### [WHAT IS BEING ASKED]
Please copy out the records below word for word, starting at the line that contains "Task: Show Versionsgeschichte from the ribbon" and continuing up to and including the final line of the records.

[Records for locating described items]
┌──

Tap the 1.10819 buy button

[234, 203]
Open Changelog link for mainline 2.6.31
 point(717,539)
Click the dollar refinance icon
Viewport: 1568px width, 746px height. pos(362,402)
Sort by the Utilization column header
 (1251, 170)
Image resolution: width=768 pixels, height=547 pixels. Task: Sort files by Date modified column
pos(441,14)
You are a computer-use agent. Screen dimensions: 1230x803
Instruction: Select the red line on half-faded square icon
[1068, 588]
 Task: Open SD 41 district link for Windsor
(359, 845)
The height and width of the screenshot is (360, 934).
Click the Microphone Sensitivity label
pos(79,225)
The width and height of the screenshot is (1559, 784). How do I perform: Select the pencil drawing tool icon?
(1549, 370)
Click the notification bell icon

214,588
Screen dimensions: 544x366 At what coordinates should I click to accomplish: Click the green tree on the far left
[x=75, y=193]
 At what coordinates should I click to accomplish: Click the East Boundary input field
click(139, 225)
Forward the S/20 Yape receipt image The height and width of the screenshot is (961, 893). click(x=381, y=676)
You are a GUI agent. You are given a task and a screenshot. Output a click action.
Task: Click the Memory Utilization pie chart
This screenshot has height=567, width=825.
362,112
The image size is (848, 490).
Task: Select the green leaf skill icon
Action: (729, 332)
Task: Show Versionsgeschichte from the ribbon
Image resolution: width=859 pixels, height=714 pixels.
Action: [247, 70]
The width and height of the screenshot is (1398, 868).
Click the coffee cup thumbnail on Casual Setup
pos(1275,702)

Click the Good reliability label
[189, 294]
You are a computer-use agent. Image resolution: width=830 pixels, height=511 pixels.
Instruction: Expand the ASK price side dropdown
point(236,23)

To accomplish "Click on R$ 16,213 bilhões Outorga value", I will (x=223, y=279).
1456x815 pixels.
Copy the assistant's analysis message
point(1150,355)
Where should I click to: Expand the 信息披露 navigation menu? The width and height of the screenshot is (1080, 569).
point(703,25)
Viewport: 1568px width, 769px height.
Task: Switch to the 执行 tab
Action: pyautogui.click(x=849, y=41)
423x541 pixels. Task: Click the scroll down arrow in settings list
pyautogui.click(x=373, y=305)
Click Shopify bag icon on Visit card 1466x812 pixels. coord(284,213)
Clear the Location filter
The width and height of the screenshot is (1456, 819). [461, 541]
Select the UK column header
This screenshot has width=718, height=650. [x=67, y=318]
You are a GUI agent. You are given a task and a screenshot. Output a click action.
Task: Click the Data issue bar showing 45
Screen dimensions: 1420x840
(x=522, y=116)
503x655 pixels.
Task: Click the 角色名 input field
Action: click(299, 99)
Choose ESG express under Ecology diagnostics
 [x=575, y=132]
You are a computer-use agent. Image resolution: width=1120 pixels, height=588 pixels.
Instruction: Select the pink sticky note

└──

### [ANSWER TO THIS PROBLEM]
Task: Show Versionsgeschichte from the ribbon
Image resolution: width=859 pixels, height=714 pixels.
Action: [247, 70]
The width and height of the screenshot is (1398, 868).
Click the coffee cup thumbnail on Casual Setup
pos(1275,702)

Click the Good reliability label
[189, 294]
You are a computer-use agent. Image resolution: width=830 pixels, height=511 pixels.
Instruction: Expand the ASK price side dropdown
point(236,23)

To accomplish "Click on R$ 16,213 bilhões Outorga value", I will (x=223, y=279).
1456x815 pixels.
Copy the assistant's analysis message
point(1150,355)
Where should I click to: Expand the 信息披露 navigation menu? The width and height of the screenshot is (1080, 569).
point(703,25)
Viewport: 1568px width, 769px height.
Task: Switch to the 执行 tab
Action: pyautogui.click(x=849, y=41)
423x541 pixels. Task: Click the scroll down arrow in settings list
pyautogui.click(x=373, y=305)
Click Shopify bag icon on Visit card 1466x812 pixels. coord(284,213)
Clear the Location filter
The width and height of the screenshot is (1456, 819). [461, 541]
Select the UK column header
This screenshot has width=718, height=650. [x=67, y=318]
You are a GUI agent. You are given a task and a screenshot. Output a click action.
Task: Click the Data issue bar showing 45
Screen dimensions: 1420x840
(x=522, y=116)
503x655 pixels.
Task: Click the 角色名 input field
Action: click(299, 99)
Choose ESG express under Ecology diagnostics
 [x=575, y=132]
You are a computer-use agent. Image resolution: width=1120 pixels, height=588 pixels.
Instruction: Select the pink sticky note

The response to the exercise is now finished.